Research Interests: Informal pharmaceutical markets, Informality, Moral Economies, Knowledge Transfers, Antimicrobial Resistance, Falsified & Substandard Medicines, Corruption, and Mexico
About:
Rodrigo Rangel-Gutiérrez is a Mexican-American PhD student in the Medical Anthropology program. His research centers on informal pharmaceutical markets, where he examines how medicine sellers, inspectors, and everyday publics navigate and reshape regulatory norms. Using ethnographic methods, he explores how bureaucracy, surveillance, trust, risk, and moral economies are negotiated in settings where formal health systems are unevenly present and often distrusted.
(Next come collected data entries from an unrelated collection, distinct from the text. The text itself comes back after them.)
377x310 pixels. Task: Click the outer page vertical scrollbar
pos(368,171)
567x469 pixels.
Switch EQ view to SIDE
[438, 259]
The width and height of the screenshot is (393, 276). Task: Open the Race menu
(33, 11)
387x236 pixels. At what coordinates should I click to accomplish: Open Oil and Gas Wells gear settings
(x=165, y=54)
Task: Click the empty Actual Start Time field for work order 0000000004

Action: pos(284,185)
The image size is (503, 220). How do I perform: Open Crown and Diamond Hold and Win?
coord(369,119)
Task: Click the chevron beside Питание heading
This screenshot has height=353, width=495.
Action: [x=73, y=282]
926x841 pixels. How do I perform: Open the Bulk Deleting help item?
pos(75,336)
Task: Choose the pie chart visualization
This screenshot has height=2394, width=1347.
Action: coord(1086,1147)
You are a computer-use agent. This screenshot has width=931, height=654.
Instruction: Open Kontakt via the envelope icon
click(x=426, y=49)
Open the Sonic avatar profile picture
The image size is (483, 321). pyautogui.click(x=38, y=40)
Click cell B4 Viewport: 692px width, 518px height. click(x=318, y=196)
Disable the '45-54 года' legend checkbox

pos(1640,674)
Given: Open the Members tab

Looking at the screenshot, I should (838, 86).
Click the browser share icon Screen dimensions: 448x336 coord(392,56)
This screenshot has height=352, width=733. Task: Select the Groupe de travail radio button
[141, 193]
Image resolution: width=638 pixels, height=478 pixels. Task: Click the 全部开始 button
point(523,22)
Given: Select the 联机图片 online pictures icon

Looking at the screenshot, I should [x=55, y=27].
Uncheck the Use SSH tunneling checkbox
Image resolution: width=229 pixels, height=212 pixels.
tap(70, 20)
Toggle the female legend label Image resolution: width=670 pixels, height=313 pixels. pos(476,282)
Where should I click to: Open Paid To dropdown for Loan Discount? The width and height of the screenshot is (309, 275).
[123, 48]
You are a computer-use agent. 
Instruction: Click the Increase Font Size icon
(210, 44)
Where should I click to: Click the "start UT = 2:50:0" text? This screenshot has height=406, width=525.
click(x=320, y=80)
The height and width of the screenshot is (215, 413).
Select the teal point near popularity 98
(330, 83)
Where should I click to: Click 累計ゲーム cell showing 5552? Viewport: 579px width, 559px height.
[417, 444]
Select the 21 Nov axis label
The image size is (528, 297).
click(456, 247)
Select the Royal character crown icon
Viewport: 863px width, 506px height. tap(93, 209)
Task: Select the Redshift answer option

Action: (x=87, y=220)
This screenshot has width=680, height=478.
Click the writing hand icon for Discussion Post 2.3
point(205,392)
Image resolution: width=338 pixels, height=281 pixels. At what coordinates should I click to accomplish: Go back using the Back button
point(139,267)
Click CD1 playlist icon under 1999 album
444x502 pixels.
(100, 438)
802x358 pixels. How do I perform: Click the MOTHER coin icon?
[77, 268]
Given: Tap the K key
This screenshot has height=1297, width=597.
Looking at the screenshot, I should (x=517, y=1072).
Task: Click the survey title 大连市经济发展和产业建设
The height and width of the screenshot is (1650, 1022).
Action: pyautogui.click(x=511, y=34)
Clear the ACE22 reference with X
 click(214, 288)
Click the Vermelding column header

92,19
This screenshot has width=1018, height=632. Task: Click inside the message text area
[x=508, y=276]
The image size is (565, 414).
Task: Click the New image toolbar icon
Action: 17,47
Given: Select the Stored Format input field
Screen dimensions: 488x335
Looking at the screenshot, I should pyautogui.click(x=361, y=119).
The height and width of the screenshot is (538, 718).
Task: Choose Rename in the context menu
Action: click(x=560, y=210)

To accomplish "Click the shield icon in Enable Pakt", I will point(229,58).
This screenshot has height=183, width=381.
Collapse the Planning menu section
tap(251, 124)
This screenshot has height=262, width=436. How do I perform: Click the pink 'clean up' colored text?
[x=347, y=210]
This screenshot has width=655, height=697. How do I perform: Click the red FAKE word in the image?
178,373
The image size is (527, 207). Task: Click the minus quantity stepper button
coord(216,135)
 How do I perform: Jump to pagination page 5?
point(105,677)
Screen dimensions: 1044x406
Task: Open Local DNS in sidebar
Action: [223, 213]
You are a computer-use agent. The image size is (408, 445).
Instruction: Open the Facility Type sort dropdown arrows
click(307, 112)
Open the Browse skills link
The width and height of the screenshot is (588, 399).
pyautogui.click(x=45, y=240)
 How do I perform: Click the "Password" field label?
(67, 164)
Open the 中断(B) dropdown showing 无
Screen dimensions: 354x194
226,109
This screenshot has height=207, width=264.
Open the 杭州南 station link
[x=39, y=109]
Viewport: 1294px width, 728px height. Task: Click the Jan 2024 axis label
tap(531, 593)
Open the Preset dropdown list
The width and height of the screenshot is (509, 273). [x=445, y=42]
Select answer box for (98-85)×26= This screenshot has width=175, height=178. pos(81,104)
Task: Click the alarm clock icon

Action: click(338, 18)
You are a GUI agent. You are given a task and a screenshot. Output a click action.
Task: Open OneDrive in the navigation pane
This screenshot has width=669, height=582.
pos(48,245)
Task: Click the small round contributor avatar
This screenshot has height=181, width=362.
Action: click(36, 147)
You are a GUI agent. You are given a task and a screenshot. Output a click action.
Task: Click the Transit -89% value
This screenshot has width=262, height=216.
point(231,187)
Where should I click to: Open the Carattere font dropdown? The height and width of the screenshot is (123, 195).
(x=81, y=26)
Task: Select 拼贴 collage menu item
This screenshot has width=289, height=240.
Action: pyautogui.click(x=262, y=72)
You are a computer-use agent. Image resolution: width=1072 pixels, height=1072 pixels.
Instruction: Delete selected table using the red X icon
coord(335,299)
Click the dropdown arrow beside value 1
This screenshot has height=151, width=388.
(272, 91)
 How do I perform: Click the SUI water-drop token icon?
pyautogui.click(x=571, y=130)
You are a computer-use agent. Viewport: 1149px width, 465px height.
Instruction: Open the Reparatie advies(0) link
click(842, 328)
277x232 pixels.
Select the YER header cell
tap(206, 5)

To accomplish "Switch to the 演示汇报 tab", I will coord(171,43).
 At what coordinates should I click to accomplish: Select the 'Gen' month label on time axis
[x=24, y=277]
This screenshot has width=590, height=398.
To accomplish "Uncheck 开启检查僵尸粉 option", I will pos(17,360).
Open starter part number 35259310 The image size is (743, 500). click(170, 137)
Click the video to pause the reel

His recent work engages with the governance of antimicrobial resistance (AMR) and the circulation of falsified and substandard medicines in Mexico City.
Rodrigo’s broader interests lie at the intersections of medical and economic anthropology, science and technology studies, and the anthropology of regulation. He is developing a research agenda around “just transgressions”—acts of rule-bending or rule-breaking that are justified as necessary responses to structural inequality.
He holds a licenciatura in Anthropology from the Universidad Nacional Autónoma de México (UNAM), where he conducted research on the informal border economy at Mexico’s southern border, and a master’s degree in Medical Anthropology from the University of Amsterdam. He has served as a guest lecturer at the Institute of Tropical Medicine in Antwerp, and his current work explores deception and regulatory mimicry in Mexico City’s tianguis medicine trade. He is a proud member of the community of La Merced in Mexico City.
Publications:
"On Illness Counterfactuals." Voces Disonantes: Pospandemia, April 2025.